**Exercise aim**
Retype exactly the lines from the one containing "10 Cosplay Paling" through the last line of the records below, including both, and leave out any pictures.

**Input for this task**
===============

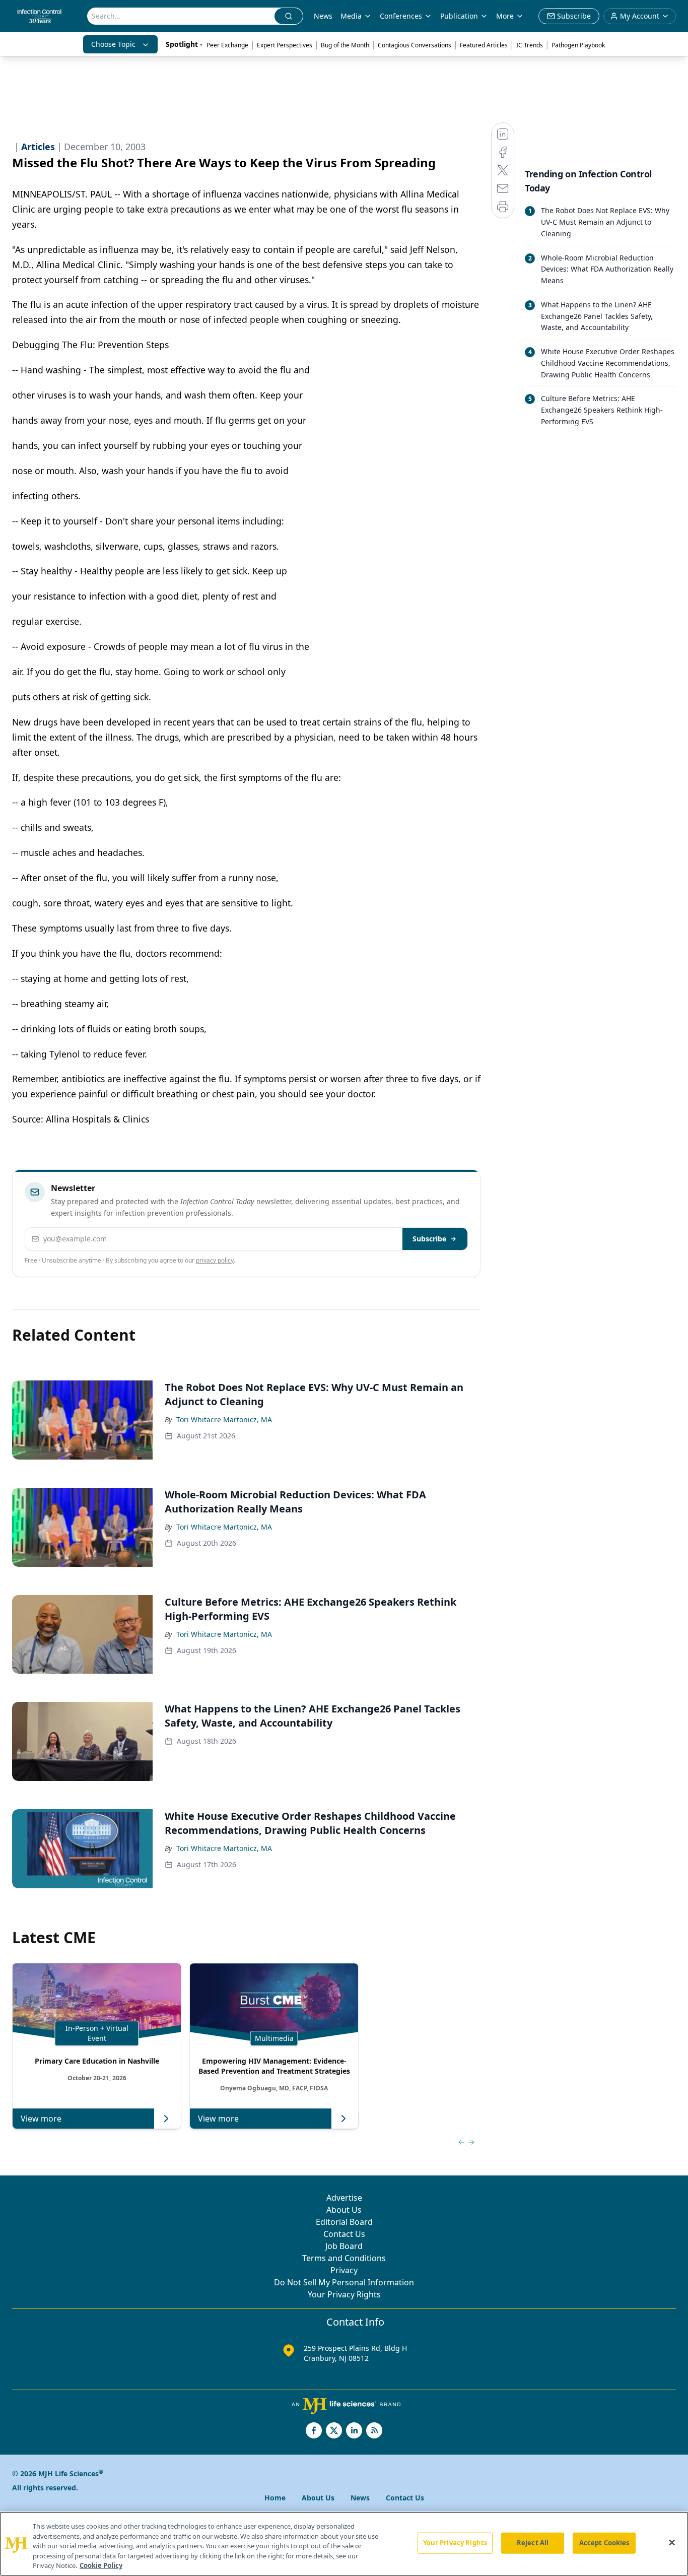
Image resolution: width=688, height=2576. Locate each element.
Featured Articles (484, 45)
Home (275, 2497)
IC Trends (529, 45)
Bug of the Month (345, 45)
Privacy (344, 2270)
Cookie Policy (101, 2565)
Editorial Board (344, 2221)
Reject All (532, 2542)
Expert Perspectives (284, 45)
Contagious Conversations (414, 45)
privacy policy (215, 1260)
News (323, 16)
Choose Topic (113, 44)
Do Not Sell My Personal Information (344, 2282)
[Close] (672, 2543)
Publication (459, 16)
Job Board (344, 2246)
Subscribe (429, 1238)
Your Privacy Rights (344, 2294)
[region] (344, 2544)
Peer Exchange (227, 45)
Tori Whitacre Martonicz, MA (224, 1419)
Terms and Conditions (344, 2258)
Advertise (344, 2197)
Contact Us (344, 2233)
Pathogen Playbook (578, 45)
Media (351, 16)
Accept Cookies (604, 2542)
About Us (344, 2209)
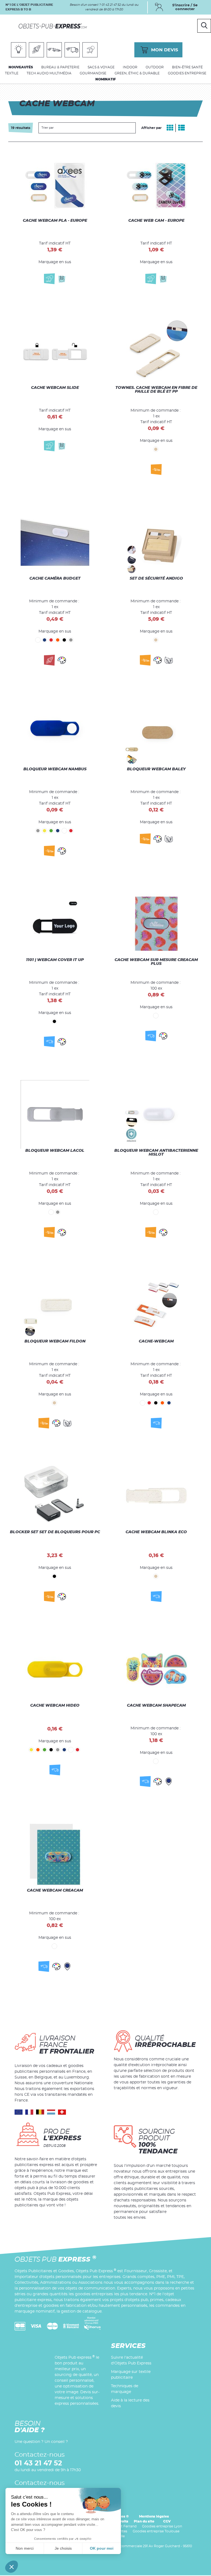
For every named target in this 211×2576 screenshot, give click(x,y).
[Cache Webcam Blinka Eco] (156, 1490)
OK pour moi (101, 2548)
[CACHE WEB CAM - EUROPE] (156, 176)
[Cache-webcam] (156, 1308)
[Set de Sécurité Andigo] (156, 545)
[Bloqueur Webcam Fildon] (55, 1308)
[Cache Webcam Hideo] (55, 1669)
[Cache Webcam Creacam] (55, 1854)
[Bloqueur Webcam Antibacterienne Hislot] (156, 1118)
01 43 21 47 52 (38, 2463)
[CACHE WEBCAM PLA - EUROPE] (55, 176)
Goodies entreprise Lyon (162, 2526)
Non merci (25, 2548)
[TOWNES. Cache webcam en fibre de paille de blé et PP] (156, 355)
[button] (11, 2566)
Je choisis (63, 2548)
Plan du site (144, 2521)
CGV (167, 2521)
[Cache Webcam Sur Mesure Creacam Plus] (156, 927)
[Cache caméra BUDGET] (55, 545)
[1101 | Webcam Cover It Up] (55, 927)
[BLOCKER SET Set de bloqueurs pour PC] (55, 1490)
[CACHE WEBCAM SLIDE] (55, 355)
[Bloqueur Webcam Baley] (156, 736)
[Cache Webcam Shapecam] (156, 1669)
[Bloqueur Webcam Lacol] (55, 1118)
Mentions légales (154, 2516)
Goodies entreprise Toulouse (156, 2531)
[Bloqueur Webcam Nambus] (55, 736)
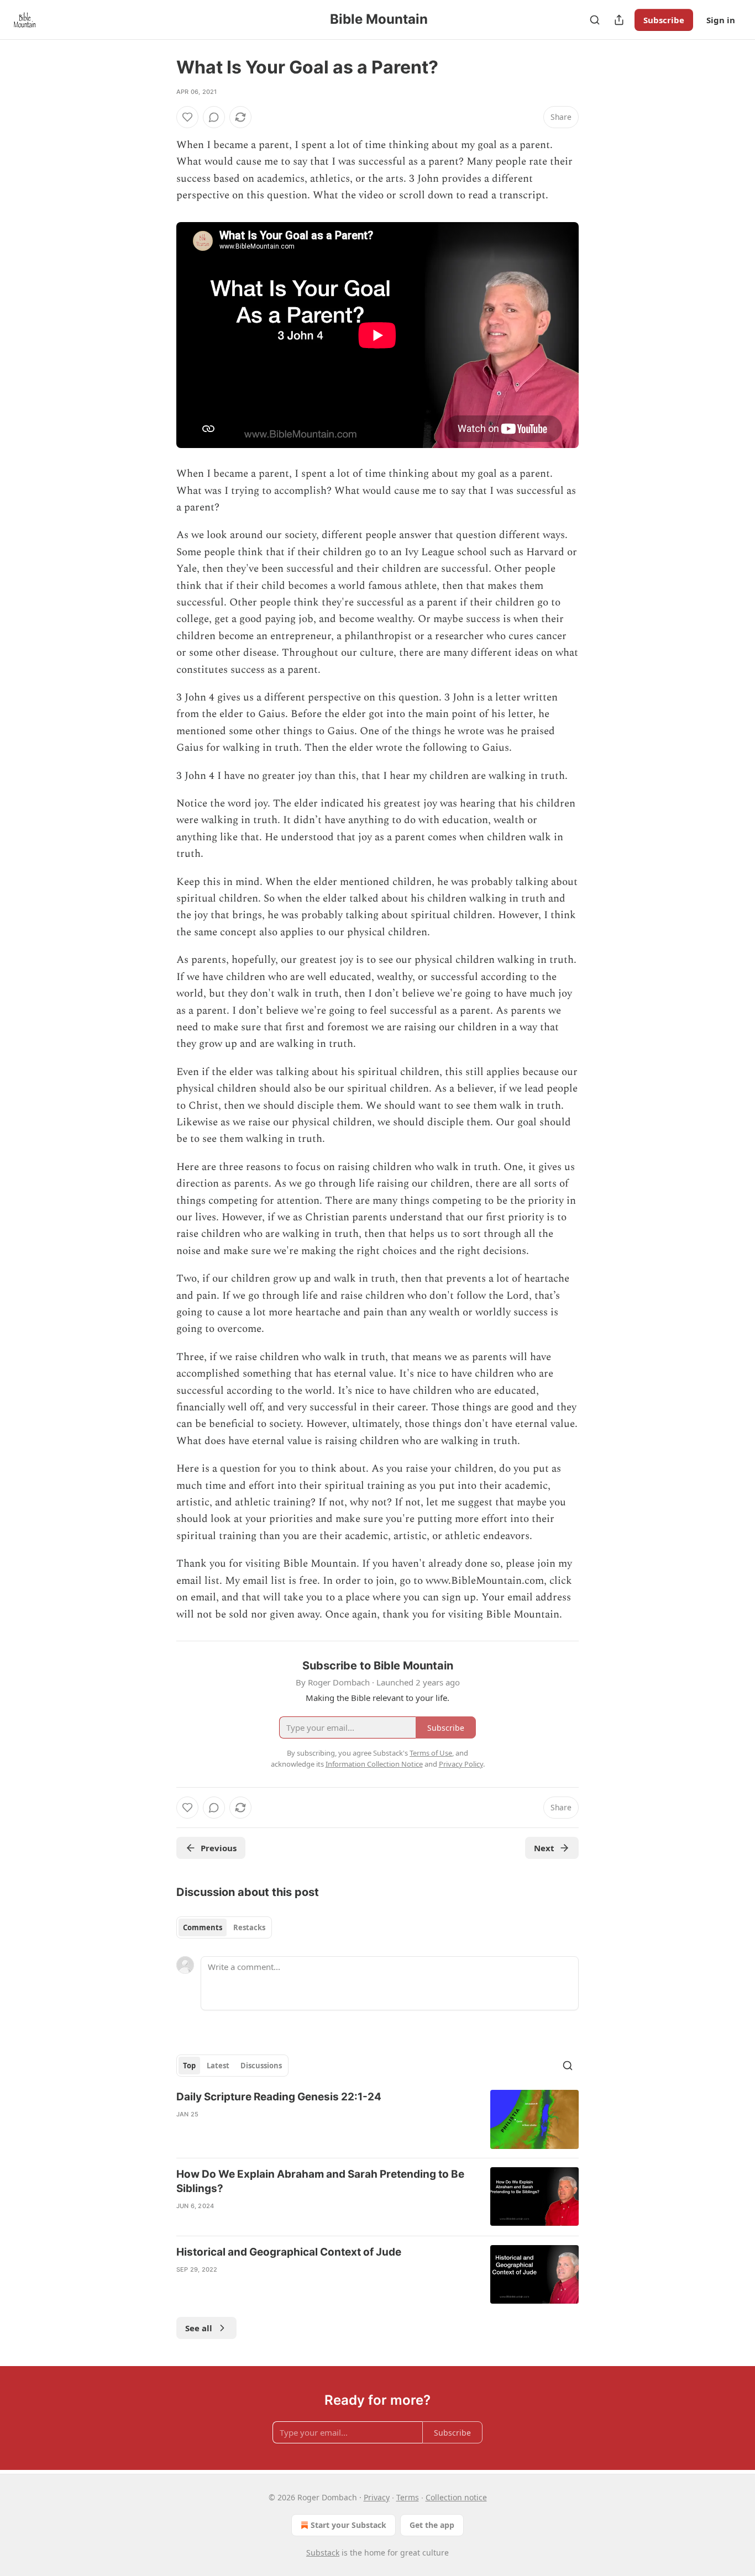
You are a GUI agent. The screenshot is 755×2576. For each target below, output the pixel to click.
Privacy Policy (461, 1764)
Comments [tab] (202, 1927)
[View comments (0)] (214, 117)
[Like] (187, 117)
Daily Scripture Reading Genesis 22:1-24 (278, 2096)
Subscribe (663, 19)
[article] (377, 2119)
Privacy (377, 2497)
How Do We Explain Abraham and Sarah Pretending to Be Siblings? (320, 2181)
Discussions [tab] (261, 2066)
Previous (219, 1847)
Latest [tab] (218, 2066)
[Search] (595, 20)
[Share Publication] (619, 20)
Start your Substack (348, 2525)
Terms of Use (431, 1753)
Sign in (720, 19)
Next (544, 1847)
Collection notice (456, 2497)
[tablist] (224, 1927)
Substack (322, 2552)
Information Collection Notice (374, 1764)
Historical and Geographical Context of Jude (288, 2252)
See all (198, 2327)
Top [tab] (189, 2066)
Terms (407, 2497)
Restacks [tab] (249, 1927)
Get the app (432, 2525)
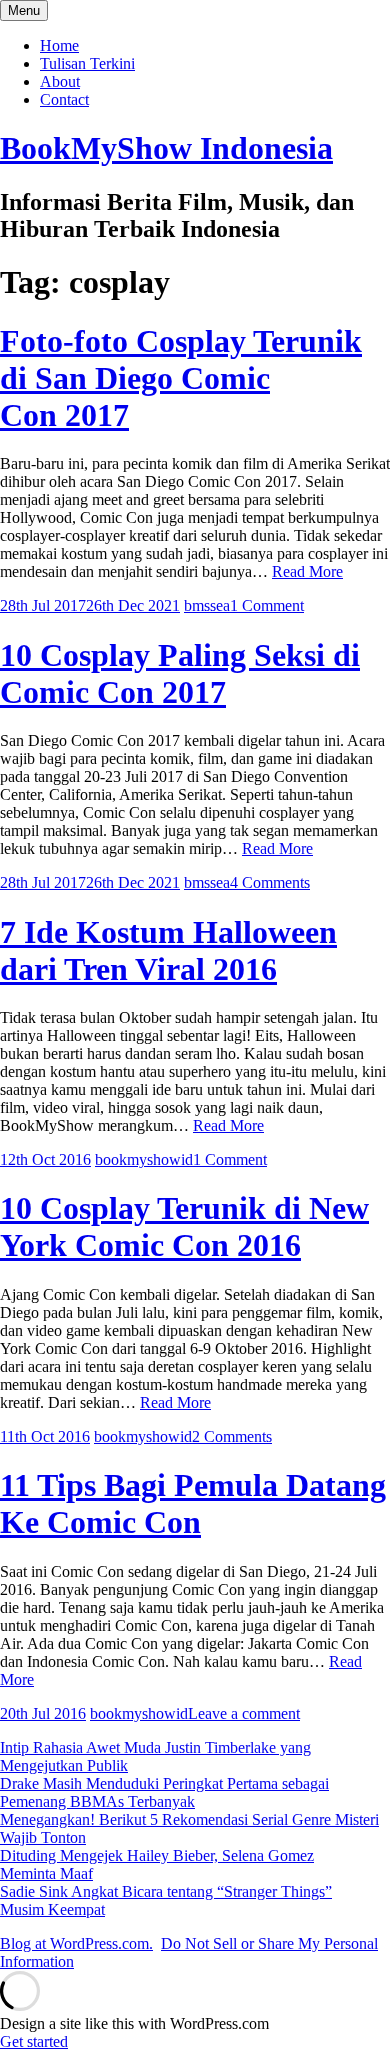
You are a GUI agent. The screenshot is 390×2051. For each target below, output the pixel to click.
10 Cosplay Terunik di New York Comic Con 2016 (184, 1226)
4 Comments (270, 882)
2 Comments (232, 1436)
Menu (24, 10)
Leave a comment (244, 1713)
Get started (34, 2041)
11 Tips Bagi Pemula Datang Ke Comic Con (193, 1503)
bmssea (207, 605)
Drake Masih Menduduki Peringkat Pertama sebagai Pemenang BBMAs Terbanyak (164, 1792)
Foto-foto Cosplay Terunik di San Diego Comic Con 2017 (181, 378)
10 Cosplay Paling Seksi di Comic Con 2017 (180, 673)
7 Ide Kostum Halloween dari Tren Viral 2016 (168, 950)
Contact (64, 99)
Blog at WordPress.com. (76, 1943)
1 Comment (267, 605)
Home (59, 45)
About (60, 81)
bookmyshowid (144, 1159)
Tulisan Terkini (87, 63)
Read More (307, 571)
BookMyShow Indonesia (166, 148)
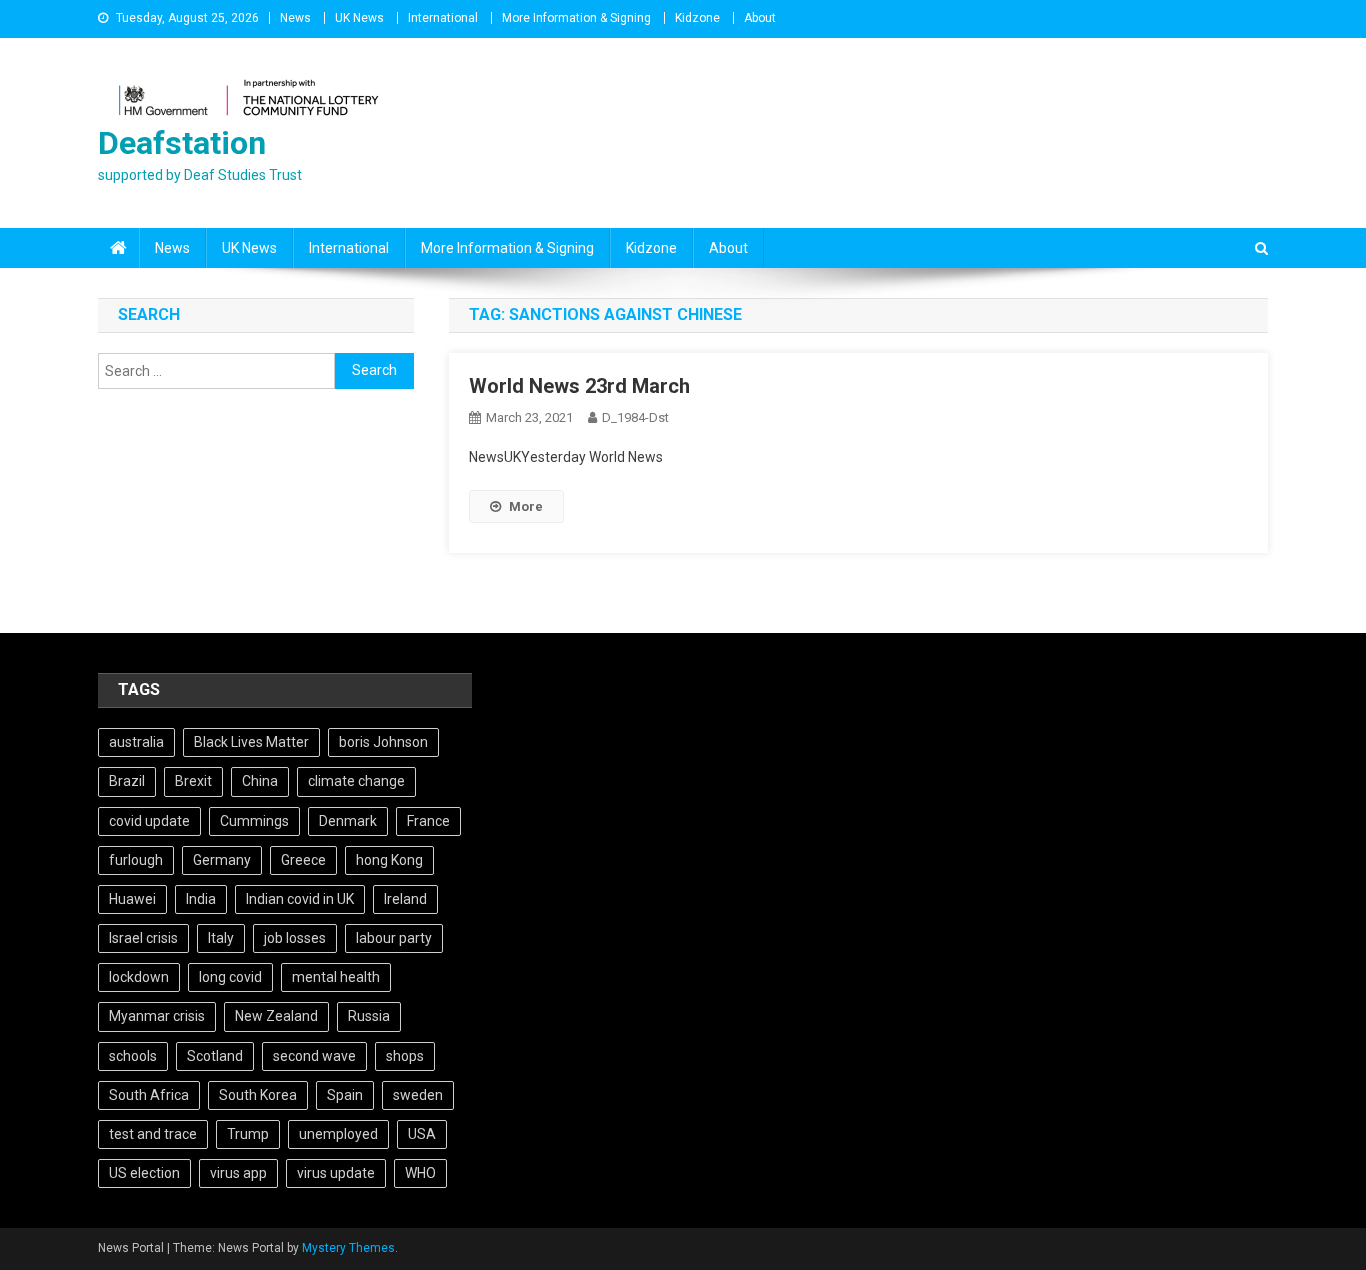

===============

**Expected output**
10 Cosplay Paling Seksi di Comic Con 2017 (180, 673)
7 Ide Kostum Halloween dari Tren Viral 2016 (168, 950)
Contact (64, 99)
Blog at WordPress.com. (76, 1943)
1 Comment (267, 605)
Home (59, 45)
About (60, 81)
bookmyshowid (144, 1159)
Tulisan Terkini (87, 63)
Read More (307, 571)
BookMyShow Indonesia (166, 148)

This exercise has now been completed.